READING TEXT:

..........

You are viewing a plain text version of this content. The canonical link for it is here.

Posted to dev@clerezza.apache.org by Reto Bachmann-Gmür <re...@apache.org> on 2012/08/24 14:25:44 UTC

CLEREZZA-715 resolution

Hello

I doubt that CLEREZZA-715 and its resolution are correct. IIUC the
default graph is the union of the all the other triple collection. As
some of these are mutable the content of the default graph doesn't
stay constant as this is required for graph instances (for their
hashCode and equals method to be usefull), for this reason I think it
should be a (read-only) MGraph rather than a Graph,

Cheers,
Reto

Re: CLEREZZA-715 resolution

Posted by Reto Bachmann-Gmür <re...@apache.org>.

--- slightly unfinished message sent by accident before --

Hi Rupert,

Good to have this discussion.

> I had always the impression that Graphs are read-only
> TripleCollections and MGraphs are read- and writeable
> TripleCollections. I had never through about immutable Graphs,
> read-only MGraphs and read- and writeable MGraphs.

The thing to use in most situations is indeed the MGraph, this is what
corresponds to a Graph and a Model in Jena and to a Context in Sesame.
Another named could be GraphChangingOverTime.

The RDF Semantics has another notion of Graph, two graphs are
identical iff they are isomorphic, clearly two jena models are not the
same, just because they happen to be isomorphic at some point in time.
That a triple collection is an MGraph (unintuively) doesn't mean that
you can actually modify it, on one hand you might lack the necessary
permissions on the other hand the graph might just mutate for other
reasons than some direct modification of it. An MGraph might describe
the value of a Stock value, it's not a fixed Graph but something that
changes over time but adding and removing triples is not supported

Graphs are useful typically for small triple collection,  self
contained molecules of information that can for example be signed and
added to (Hash)Sets.


> What are the use cases for immutable graphs in Clerezza? It it really
> important to have immutable Graphs?

I think for an RDF API it make sense to have this basic element of the
RDF specifications available as a core class. Even if there are more
evident usecases for MGraph, there are some situations when Graphs
have practical values:
- Doing RDF synchronization (RDFSync): What you sync is a set of MSG
(minimum self contained graphs) which are graphs
- Similarly for diffs and versioning: The units to deal with are not
triples (when there are bnodes) but small subgraphs
- Computing E-Tag in HTTP, the hash of the Graph can be used for it
- Digital signing: signing a mutable graph is not what you want

> Because creating those is really
> expensive (look at the MGraph#getGraph() implementations that create
> an in-memory copy of the MGrpah in an SimpleGraph instance). I have
> already written about that on the list [1] but at that time I was not
> aware about the reason for that and also the follow up discussion
> missed to come up with the reason for that.

..........

DATA RECORDS:
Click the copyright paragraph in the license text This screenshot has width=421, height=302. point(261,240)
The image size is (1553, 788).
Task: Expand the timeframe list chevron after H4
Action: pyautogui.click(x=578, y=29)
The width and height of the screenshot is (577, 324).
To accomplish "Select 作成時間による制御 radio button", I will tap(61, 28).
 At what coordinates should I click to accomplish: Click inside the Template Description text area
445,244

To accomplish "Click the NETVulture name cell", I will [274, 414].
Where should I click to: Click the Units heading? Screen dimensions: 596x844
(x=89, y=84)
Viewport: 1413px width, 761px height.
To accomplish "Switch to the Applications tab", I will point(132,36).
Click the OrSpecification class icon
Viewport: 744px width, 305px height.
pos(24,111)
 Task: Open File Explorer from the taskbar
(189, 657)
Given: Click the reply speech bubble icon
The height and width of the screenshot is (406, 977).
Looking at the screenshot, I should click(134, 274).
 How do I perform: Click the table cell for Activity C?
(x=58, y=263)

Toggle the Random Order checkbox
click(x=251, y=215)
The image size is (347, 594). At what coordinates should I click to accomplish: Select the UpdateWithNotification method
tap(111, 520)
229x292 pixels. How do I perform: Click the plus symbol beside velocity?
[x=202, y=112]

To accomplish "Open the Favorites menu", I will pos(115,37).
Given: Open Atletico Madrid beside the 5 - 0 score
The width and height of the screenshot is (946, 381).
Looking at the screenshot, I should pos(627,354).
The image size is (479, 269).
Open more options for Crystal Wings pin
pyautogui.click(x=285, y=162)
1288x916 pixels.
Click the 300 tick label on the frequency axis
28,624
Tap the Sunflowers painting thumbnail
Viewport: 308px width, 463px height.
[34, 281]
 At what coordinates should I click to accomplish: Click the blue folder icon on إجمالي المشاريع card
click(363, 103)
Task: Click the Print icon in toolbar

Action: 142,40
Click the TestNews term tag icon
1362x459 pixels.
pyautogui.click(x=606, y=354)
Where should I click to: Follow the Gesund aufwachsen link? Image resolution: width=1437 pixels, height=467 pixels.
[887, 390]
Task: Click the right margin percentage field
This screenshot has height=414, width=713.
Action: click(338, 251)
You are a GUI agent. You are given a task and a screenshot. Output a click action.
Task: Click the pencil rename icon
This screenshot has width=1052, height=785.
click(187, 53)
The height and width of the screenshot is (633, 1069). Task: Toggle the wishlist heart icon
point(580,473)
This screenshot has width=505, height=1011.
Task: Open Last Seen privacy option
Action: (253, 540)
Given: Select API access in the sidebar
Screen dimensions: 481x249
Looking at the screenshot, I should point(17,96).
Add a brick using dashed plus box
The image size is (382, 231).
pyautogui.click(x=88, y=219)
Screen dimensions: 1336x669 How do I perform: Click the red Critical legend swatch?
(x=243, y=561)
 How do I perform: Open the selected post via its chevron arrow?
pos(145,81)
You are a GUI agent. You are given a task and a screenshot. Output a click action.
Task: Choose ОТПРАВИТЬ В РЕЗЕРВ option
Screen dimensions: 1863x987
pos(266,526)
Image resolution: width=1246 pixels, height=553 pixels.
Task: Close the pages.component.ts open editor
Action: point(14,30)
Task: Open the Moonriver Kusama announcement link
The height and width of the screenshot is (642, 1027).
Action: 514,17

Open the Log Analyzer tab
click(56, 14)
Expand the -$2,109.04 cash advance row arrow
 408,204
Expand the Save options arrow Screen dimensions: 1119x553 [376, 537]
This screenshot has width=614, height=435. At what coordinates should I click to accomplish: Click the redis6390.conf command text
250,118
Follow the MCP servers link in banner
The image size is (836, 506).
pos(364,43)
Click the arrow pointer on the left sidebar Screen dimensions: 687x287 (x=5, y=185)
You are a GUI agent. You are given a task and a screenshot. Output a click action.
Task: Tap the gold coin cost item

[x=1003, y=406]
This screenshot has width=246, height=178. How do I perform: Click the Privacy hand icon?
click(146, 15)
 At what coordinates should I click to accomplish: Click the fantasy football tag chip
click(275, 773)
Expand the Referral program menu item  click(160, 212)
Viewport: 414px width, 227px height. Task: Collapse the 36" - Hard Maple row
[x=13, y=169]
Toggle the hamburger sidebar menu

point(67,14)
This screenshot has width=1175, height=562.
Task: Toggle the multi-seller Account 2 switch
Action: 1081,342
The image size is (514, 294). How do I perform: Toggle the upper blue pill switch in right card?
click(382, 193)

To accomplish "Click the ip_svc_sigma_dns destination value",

..........

REQUIREMENT 1: In the CLEREZZA-715 thread, what does an MGraph correspond to in Jena and in Sesame?
REQUIREMENT 2: Carry the CLEREZZA-715 thread forward from its last quoted paragraph.
The rows have no connection to the text.

RESULT 1: In Jena it corresponds to a Graph and a Model, and in Sesame to a Context.

RESULT 2:
Missed that thread.

> I imagine that a lot of users do call MGraph#getGraph() without
> realizing that this would clone all the data in the MGrpah.

Implementations can be smarter that that and clone the data only if
the mutable graph is modified after getGraph has been called. This
means that one can use an MGraph to add the triples and return
mGraph().getGraph() without the triples being duplicated.

A really clever implementation keeps weak-references to the Graphs
returned since the last change and only duplicates the data on a
modification when one of the Graphs id still referenced. This would
mean that the following would never (see limitation below) cause the
data to be duplicated.

                Lock readLock = mGraph.getLock().readLock();
                readLock.lock();
                try {
                        if (mGraph.getGraph().equals(referenceGraph)) {
                           alert("you did it!")
                        }
                } finally {
                        readLock.unlock();
                }

As isomorphism is an expensive operation it might be better to
duplicate the graph rather than to keep code that wants to add a
triple waiting. The following would duplicate the graph only (see
limitation below) if a triple is added while isomorphism is being
computed,

                if (mGraph.getGraph().equals(referenceGraph)) {
                   alert("you did it!")
                }

Limitation: Looking at the javadoc I realize that as long as garbage
collections doesn't happen it seems not be possible to find out that a
instance has no longer a reference to it. "An entry in a WeakHashMap
will automatically be removed when its key is no longer in ordinary
use" sound good, however the further details of WeakHashMap and
WeakReference api indicate that the reference is queued for
finalization only when the garbage collection detects it. Which is
probably not the very instant in which the object becomes eligible for
garbage collection.

>
> Changing the SingleTdbDatasetTcProvider so that the union-grpah is
> exposed as read-only MGrpah is really not a big deal. I am just
> wondering if I am the only one that uses the Graph interface different
> as the Javadoc says. In any case I would add a big WARNING to the
> MGrpah#getGraph() method saying that calling this method will create a
> copy (and not a read-only wrapper) of the MGraph.

I think the warning should say that the data will typically (not if
the backend supports versioning) duplicated as soon as a triple is
added or removed to the MGraph.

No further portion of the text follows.